* Required work
Repeat exactly the lines below that lie between the line with "Apply italic formatting" and the line with "This screenshot has width=742, height=526.", counting both of those lines as part of the answer.

* Extracted information
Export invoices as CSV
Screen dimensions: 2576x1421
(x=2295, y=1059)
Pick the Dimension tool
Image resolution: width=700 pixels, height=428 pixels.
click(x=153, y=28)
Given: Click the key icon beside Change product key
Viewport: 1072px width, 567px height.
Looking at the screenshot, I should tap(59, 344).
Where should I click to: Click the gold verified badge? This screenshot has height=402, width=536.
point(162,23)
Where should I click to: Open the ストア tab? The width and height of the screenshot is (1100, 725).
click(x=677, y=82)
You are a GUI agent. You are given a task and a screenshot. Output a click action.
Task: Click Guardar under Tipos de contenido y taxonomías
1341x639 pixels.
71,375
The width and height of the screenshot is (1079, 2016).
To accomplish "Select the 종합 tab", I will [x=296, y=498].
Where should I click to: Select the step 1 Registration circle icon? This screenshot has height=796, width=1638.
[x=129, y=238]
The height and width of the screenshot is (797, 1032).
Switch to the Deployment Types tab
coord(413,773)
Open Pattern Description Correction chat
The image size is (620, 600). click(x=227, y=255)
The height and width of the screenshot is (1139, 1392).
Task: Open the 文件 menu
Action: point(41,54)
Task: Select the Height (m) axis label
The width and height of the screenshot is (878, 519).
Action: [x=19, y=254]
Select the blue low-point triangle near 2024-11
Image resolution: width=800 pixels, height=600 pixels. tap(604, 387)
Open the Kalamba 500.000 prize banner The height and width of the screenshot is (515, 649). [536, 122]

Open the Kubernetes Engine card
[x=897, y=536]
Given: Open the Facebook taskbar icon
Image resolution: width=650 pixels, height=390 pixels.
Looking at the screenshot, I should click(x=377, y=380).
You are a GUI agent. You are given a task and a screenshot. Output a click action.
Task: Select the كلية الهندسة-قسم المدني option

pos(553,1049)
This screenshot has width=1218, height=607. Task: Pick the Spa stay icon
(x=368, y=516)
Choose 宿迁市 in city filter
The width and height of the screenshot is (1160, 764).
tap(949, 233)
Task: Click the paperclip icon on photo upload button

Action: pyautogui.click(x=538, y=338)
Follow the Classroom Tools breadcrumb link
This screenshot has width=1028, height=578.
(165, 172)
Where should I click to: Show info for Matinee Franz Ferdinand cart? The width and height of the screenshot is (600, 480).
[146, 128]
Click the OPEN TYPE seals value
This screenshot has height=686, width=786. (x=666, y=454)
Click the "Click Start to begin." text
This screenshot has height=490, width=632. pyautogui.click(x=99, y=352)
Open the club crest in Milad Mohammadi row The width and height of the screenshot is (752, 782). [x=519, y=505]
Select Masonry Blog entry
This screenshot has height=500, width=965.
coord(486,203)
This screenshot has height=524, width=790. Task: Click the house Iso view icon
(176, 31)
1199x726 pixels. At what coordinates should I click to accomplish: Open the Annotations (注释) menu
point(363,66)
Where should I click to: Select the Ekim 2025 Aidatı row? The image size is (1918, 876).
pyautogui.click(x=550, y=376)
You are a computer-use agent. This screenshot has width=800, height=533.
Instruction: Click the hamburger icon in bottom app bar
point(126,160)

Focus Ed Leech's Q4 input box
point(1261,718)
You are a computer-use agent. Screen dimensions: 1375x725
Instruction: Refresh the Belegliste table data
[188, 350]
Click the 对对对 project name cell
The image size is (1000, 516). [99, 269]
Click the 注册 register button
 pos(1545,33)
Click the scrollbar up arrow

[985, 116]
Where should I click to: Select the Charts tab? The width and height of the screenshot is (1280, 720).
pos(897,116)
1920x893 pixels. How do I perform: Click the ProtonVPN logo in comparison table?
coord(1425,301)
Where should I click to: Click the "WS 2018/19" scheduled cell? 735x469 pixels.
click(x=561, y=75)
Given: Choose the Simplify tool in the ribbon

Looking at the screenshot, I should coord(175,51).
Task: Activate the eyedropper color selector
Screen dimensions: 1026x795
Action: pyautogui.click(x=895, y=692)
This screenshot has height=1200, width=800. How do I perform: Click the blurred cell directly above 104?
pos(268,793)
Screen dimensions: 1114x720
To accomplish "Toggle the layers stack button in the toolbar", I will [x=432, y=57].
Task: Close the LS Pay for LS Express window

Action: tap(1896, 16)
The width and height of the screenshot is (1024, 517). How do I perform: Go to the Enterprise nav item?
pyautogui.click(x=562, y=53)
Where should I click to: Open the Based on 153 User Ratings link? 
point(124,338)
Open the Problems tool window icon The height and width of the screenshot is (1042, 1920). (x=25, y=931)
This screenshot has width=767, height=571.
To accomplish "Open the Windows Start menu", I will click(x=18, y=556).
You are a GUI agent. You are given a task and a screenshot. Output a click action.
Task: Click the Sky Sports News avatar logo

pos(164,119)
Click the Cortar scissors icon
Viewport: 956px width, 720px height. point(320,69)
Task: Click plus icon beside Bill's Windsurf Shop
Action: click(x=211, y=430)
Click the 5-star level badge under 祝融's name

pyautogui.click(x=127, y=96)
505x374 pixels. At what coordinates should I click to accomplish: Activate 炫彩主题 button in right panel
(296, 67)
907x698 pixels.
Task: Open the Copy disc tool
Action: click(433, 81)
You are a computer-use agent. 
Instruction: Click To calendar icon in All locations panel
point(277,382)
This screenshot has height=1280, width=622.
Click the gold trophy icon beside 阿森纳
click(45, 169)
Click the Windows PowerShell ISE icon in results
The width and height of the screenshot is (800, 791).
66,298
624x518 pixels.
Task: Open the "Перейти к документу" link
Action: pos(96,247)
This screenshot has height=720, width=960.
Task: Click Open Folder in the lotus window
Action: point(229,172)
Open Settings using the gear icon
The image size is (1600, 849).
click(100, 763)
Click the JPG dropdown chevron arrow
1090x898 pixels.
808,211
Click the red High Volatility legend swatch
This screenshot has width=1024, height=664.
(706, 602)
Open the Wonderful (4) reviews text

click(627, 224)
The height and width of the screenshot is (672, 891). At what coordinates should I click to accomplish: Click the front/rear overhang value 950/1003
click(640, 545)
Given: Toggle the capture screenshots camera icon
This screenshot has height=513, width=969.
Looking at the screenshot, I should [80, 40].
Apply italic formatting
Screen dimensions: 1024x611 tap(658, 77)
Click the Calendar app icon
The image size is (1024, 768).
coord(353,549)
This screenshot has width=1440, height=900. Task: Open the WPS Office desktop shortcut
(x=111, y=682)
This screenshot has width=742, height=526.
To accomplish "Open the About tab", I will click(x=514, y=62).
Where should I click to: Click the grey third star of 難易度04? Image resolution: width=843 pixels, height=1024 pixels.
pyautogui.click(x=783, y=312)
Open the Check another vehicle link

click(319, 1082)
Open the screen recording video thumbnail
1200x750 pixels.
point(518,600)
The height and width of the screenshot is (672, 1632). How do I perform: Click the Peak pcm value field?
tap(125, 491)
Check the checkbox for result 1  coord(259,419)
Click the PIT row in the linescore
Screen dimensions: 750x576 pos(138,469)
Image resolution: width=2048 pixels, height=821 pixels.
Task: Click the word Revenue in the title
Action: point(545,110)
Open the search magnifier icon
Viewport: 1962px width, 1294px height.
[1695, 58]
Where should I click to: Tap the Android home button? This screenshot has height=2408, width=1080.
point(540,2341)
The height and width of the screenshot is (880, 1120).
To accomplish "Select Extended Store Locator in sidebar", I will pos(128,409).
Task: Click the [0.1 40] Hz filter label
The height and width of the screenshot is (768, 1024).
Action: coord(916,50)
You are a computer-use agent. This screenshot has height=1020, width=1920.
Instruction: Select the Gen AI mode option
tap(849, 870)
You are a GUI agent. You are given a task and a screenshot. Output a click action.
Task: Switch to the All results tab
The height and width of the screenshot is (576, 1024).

* Answer for the task
Apply italic formatting
Screen dimensions: 1024x611 tap(658, 77)
Click the Calendar app icon
The image size is (1024, 768).
coord(353,549)
This screenshot has width=1440, height=900. Task: Open the WPS Office desktop shortcut
(x=111, y=682)
This screenshot has width=742, height=526.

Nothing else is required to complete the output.